The objectives of this research is to provide an exploratory visual analysis environment for scientists to analyze their large scale multivariate data sets. Analyzing multivariate data sets is one of the most challenging analysis problems because the number of variables involved is large, and the correlation between the variables in different value ranges is often not known. Frequently scientists perform the analysis in an ad-hoc manner, and there is a lack of guidance as to what variables should be analyzed together and what is the variability between different pairs of variables.
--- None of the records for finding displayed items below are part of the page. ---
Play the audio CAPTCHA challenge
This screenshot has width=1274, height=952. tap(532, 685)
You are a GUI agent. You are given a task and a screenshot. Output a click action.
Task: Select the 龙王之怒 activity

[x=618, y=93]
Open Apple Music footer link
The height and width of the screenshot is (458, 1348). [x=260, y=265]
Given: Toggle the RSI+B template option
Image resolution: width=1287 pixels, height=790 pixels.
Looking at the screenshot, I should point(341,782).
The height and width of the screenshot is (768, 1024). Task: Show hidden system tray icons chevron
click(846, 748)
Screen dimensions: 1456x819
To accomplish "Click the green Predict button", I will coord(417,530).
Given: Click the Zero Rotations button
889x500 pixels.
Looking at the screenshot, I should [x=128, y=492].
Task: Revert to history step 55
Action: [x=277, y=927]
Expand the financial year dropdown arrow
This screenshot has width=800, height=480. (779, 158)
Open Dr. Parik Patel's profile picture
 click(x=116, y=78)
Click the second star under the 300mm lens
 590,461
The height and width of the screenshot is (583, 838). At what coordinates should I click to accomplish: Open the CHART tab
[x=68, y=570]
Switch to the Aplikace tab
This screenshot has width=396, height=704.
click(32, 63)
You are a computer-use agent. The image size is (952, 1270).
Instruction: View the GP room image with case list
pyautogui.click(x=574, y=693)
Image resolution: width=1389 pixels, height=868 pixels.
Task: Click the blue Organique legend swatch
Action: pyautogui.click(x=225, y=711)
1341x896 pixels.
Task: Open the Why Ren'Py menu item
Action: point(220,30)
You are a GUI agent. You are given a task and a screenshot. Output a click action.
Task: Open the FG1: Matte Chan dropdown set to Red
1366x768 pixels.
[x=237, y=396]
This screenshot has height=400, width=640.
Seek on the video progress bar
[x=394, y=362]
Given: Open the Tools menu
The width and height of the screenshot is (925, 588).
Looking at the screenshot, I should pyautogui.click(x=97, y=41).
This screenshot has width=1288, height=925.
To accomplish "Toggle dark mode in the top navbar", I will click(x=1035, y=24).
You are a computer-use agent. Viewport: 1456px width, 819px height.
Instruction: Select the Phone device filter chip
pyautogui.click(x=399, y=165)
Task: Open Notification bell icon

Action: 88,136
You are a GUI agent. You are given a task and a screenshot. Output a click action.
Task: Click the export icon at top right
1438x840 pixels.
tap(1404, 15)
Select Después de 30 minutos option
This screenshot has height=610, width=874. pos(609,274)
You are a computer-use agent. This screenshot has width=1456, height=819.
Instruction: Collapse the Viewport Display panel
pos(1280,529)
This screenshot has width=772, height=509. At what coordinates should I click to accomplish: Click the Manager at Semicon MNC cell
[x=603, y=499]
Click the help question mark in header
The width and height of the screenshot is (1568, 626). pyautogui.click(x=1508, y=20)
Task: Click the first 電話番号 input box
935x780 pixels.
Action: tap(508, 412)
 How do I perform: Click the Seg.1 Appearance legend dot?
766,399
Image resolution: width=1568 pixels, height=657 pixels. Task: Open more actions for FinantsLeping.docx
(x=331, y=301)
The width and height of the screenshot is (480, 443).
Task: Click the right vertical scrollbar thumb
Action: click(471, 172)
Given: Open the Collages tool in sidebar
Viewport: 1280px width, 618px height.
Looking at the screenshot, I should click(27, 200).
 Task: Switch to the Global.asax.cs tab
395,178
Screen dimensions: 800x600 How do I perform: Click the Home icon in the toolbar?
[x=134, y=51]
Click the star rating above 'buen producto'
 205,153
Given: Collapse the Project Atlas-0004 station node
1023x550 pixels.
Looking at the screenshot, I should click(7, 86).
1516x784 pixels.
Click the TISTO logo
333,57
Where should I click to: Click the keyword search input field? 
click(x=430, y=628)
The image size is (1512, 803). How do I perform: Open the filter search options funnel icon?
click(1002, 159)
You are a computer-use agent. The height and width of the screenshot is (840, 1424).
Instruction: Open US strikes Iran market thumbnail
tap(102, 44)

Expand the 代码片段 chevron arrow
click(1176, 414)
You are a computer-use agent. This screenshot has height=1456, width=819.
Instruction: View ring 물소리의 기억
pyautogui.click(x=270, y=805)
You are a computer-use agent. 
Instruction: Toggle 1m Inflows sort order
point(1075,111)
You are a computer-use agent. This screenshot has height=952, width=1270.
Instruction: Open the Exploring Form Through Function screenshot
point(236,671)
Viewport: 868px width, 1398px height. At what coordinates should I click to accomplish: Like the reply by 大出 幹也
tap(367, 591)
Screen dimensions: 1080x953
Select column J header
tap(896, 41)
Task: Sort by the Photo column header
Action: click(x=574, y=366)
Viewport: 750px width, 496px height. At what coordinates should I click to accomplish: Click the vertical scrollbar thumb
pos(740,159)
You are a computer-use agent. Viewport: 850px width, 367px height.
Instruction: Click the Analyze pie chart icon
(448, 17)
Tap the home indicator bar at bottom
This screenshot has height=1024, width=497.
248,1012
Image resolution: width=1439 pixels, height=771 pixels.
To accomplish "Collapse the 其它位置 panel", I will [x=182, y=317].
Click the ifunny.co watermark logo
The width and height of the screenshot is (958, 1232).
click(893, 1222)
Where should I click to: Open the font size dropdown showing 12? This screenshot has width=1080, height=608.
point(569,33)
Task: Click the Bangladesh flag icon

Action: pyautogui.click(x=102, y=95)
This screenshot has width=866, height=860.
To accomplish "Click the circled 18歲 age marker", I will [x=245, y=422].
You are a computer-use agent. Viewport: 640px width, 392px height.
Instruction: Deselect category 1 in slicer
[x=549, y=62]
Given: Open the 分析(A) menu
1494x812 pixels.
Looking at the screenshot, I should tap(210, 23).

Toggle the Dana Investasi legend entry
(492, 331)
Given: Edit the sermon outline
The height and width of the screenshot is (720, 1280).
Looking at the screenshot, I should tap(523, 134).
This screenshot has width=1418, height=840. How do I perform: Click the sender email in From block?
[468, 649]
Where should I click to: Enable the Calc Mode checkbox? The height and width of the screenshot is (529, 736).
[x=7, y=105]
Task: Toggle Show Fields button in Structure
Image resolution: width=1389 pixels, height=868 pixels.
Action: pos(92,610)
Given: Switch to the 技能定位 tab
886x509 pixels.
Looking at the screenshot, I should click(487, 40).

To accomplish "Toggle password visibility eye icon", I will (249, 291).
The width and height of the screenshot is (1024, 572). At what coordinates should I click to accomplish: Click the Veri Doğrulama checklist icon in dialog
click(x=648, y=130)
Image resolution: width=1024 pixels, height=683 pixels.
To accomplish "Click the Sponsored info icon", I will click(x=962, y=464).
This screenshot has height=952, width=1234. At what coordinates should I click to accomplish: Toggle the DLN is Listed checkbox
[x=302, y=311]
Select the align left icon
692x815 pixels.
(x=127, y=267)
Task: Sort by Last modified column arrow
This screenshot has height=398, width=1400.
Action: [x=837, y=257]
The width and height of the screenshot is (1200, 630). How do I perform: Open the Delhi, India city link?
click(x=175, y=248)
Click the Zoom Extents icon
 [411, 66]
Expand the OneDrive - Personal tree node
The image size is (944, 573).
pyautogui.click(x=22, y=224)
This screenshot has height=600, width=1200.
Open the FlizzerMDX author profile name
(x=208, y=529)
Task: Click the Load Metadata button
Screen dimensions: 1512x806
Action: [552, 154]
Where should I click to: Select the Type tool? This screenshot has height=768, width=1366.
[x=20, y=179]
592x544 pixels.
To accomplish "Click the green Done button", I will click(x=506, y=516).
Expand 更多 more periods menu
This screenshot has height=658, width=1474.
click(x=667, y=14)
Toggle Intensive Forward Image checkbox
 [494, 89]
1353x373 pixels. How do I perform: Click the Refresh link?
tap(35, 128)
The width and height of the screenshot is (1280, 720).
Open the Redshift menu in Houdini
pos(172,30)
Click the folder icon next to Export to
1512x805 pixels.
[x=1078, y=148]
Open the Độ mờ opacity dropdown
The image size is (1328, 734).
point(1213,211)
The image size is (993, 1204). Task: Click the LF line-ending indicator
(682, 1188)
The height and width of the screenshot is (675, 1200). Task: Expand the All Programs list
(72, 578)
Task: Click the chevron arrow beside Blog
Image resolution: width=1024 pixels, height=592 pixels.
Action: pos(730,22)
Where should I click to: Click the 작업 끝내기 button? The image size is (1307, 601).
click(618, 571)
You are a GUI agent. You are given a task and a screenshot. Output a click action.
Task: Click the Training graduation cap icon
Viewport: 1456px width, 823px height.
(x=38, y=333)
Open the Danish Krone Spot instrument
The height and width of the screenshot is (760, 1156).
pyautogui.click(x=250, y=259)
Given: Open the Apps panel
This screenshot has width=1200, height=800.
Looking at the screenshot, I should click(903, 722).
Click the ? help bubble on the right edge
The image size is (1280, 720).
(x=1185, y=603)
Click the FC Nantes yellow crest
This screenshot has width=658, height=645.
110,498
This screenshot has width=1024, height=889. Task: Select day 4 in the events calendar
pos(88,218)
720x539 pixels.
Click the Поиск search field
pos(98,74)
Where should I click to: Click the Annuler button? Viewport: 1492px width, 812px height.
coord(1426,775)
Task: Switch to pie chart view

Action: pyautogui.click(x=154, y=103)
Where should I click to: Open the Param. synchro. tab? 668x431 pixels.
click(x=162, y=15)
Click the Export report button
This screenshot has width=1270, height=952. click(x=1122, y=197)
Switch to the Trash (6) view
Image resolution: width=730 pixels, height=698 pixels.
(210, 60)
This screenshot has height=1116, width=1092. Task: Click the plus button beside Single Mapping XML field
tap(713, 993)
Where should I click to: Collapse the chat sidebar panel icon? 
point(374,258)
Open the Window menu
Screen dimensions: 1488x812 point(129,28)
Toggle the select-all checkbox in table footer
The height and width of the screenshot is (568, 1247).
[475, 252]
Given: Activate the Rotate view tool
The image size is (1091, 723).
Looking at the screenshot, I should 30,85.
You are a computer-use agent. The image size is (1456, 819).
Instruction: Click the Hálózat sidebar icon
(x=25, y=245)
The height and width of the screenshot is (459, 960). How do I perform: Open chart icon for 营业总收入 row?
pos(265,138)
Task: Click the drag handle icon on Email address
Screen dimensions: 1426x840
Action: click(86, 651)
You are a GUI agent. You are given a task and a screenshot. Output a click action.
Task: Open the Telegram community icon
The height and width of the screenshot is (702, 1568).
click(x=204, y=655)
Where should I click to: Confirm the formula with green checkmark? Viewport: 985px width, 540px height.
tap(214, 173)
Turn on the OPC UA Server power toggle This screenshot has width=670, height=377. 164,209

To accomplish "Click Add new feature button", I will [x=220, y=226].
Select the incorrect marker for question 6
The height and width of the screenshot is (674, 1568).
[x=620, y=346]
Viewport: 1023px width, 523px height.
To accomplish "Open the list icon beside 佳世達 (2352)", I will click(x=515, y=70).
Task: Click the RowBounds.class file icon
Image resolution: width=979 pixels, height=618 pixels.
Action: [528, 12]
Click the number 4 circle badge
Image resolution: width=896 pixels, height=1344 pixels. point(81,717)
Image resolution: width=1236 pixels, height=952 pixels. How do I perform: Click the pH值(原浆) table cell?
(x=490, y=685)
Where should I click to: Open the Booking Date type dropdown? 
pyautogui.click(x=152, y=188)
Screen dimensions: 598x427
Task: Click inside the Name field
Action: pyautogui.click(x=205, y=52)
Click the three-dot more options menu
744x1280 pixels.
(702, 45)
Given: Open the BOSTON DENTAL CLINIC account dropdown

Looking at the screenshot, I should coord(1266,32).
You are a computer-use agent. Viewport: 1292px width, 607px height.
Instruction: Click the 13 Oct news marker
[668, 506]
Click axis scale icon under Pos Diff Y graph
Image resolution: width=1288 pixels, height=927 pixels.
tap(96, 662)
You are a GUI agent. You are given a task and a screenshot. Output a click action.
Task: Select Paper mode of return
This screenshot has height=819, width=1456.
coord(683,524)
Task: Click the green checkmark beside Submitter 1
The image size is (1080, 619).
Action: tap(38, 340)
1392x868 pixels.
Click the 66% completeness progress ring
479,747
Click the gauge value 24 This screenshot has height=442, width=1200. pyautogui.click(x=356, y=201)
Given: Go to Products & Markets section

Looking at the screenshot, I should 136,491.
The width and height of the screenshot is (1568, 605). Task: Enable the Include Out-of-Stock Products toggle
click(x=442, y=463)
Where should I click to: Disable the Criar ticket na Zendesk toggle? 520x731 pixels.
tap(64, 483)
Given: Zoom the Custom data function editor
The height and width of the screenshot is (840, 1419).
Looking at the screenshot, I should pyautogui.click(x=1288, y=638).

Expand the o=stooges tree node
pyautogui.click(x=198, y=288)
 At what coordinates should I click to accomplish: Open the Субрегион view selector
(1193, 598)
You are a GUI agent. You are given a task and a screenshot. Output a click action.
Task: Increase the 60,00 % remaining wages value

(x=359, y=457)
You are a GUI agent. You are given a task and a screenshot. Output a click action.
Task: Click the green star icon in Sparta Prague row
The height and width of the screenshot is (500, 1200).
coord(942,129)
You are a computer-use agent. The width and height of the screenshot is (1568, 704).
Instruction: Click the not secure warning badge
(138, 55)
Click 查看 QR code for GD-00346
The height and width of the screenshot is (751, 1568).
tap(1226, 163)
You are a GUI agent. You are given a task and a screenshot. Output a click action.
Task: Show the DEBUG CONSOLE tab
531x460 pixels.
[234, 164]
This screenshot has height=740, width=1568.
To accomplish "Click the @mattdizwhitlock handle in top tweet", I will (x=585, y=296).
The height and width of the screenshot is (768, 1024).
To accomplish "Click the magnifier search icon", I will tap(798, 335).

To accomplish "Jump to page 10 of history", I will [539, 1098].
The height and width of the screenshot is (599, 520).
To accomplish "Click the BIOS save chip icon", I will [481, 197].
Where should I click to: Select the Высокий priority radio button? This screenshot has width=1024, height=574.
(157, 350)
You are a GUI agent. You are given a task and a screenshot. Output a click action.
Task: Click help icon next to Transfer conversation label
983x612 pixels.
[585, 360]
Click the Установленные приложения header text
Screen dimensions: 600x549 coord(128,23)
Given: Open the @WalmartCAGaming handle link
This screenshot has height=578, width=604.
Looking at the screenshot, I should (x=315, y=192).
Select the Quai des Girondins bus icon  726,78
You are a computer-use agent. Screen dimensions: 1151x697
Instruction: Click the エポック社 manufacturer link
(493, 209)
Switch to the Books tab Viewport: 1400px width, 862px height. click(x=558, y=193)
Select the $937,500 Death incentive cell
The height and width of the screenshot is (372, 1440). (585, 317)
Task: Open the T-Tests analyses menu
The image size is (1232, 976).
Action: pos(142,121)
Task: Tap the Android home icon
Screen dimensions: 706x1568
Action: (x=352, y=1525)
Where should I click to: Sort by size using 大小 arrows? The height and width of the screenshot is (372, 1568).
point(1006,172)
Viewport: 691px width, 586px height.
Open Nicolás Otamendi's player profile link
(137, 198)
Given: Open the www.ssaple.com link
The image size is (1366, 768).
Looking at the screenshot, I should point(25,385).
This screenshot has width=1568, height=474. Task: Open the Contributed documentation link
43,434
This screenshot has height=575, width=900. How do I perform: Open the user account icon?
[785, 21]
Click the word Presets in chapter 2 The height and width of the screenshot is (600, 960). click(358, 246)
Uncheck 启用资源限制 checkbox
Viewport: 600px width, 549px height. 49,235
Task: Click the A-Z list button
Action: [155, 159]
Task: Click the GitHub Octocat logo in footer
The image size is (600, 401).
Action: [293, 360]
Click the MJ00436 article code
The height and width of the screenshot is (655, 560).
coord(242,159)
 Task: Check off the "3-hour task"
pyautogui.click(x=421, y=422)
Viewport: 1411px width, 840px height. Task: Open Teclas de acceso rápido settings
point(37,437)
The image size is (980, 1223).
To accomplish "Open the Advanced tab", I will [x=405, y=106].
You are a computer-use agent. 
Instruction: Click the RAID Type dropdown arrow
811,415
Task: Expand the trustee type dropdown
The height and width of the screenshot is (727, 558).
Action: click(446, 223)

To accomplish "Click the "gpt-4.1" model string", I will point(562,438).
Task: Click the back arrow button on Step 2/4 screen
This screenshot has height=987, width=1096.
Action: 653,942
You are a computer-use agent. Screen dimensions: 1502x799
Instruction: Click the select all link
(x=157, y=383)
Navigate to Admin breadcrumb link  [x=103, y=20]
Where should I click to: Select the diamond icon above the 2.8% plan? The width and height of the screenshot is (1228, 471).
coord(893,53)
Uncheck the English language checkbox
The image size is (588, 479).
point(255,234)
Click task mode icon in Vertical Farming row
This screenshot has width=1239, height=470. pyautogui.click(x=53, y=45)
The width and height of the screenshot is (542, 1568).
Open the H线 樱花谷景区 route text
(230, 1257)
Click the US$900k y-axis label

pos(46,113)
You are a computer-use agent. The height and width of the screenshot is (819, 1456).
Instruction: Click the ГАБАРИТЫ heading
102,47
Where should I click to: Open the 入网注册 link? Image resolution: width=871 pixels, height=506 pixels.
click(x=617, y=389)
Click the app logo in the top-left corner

In this research, we developed a novel information-theoretic framework to quantify the variability among variables in different value ranges. We also suggest metrics to measure the information distances between the variables, which can be viewed in a graphical interface. The interface allows scientists to select both the important variables and the values of interest, where the selection results are displayed in multiple linked visualization windows.

**Impact:**

Our method allows the scientists to focus their effort on the most important variables in value ranges of high interest. This allows an effective reduction of the data sizes for analysis. The graphical user interface facilitates intuitive and systematic visual analysis, which is a key for understanding large scale and complex data sets.

**Results:**

SDAV researchers at OSU are currently developing a distributed-based data analysis library called ITL. Our research result is currently becoming part of the software. We have also published our finding in IEEE Visualization 2013, the very top conference for scientific visualization.